Arafat’s mysterious death in November 2004 signaled a return to the Fatah turmoil. Mahmoud Abbas survived the first fallout with the young guard when he convinced charismatic Fatah leader Marwan Barghouti — currently serving five terms in Israeli jails — to call off plans to compete in PA presidential elections. After a double scare, Barghouti conceded, leaving the stage for Abbas, now the sole Fatah candidate, to sweep the votes of the Palestinian public.
But the gap grew even wider after Israel unilaterally “disengaged” from Gaza with the hope of consolidating its control over East Jerusalem and the West Bank. Violence in Gaza and charges of corruption everywhere else motioned that a breakdown in the PLO’s largest faction was now imminent. Concurrently, Hamas continued to imprint itself on public opinion as a model of discipline, unity and national responsibility. The group trounced Fatah in recent municipal elections, claiming three of four West Bank cities.
The political plot thickens with the approach of the parliamentary elections Jan. 25. Barghouti finally made the rift in Fatah official when his supporters submitted an alternative list of candidates to contest the elections under a different party name: al-Mustaqbal (the Future).
The move has opened the doors for various dramatic possibilities and has ignited fear that a split in Fatah means a possible Hamas victory. The latter possibility prompted the U.S. House of Representatives to pass a resolution threatening a denial of financial aid to the PA if Hamas is allowed participation.
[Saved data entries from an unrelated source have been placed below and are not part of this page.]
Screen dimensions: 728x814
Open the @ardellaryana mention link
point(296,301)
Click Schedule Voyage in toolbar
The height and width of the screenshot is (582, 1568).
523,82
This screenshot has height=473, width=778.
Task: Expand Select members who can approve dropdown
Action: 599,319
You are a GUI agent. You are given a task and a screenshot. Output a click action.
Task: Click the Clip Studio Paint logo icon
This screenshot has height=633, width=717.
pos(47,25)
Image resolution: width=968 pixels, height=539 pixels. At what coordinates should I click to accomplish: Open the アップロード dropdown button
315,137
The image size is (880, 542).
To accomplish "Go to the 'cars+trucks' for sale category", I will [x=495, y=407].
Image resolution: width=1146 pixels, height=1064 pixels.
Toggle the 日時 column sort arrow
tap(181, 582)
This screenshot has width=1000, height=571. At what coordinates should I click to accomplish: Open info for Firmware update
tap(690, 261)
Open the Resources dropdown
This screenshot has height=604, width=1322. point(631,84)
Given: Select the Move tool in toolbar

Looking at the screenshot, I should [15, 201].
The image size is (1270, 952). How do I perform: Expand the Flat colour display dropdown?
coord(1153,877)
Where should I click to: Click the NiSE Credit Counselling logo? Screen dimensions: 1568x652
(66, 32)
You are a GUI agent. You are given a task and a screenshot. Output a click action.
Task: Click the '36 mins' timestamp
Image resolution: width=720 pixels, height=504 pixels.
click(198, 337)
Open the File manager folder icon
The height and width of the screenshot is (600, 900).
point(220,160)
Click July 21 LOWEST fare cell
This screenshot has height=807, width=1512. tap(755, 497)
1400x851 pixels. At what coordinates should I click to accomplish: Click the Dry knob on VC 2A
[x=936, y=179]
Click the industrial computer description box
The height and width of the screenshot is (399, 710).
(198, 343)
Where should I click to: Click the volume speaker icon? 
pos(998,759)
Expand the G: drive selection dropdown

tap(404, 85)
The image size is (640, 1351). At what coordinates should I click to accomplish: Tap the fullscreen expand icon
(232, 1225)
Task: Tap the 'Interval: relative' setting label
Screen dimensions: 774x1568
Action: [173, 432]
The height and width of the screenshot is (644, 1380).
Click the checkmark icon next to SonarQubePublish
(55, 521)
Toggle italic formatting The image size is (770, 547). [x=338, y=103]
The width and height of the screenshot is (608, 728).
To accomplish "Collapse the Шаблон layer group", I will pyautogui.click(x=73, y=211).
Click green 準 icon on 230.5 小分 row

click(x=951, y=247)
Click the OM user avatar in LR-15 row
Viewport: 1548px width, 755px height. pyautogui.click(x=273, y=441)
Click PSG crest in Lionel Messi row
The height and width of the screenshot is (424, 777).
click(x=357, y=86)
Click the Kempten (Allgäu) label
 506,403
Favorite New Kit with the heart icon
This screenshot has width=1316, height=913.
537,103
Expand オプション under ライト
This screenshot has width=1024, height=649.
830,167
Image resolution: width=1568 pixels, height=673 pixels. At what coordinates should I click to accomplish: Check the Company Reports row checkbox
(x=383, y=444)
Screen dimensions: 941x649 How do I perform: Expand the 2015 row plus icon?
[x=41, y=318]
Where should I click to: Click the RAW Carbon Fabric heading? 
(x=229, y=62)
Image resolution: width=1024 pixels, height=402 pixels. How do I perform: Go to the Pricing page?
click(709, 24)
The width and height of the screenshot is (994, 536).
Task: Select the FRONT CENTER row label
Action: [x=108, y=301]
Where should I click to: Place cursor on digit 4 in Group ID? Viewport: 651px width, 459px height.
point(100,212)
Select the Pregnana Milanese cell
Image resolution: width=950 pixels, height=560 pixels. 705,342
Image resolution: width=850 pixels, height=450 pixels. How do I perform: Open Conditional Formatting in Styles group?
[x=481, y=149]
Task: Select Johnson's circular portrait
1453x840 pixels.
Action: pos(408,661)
The European Union has also declared that a Hamas victory will make it difficult for the organization to maintain its financial support of Palestinians.
Palestinian democracy faces its greatest challenge yet. The Fatah turbulence was not expected to express itself in so dramatic a matter as a decisive divorce between the old and young guard. It is imperative that such turmoil remains confined to the ballot box. Whatever the outcome, Palestinians must not yield to external pressure or internal strife, thus compromising their democratic experience.
-Ramzy Baroud, who teaches mass communication at the Malaysia campus of Australia’s Curtin University of Technology, is the author of the forthcoming book “Writing on the Palestinian Uprising: a Chronology of a People’s Struggle” (Pluto Press, London). He is also the editor-in-chief of PalestineChronicle.com.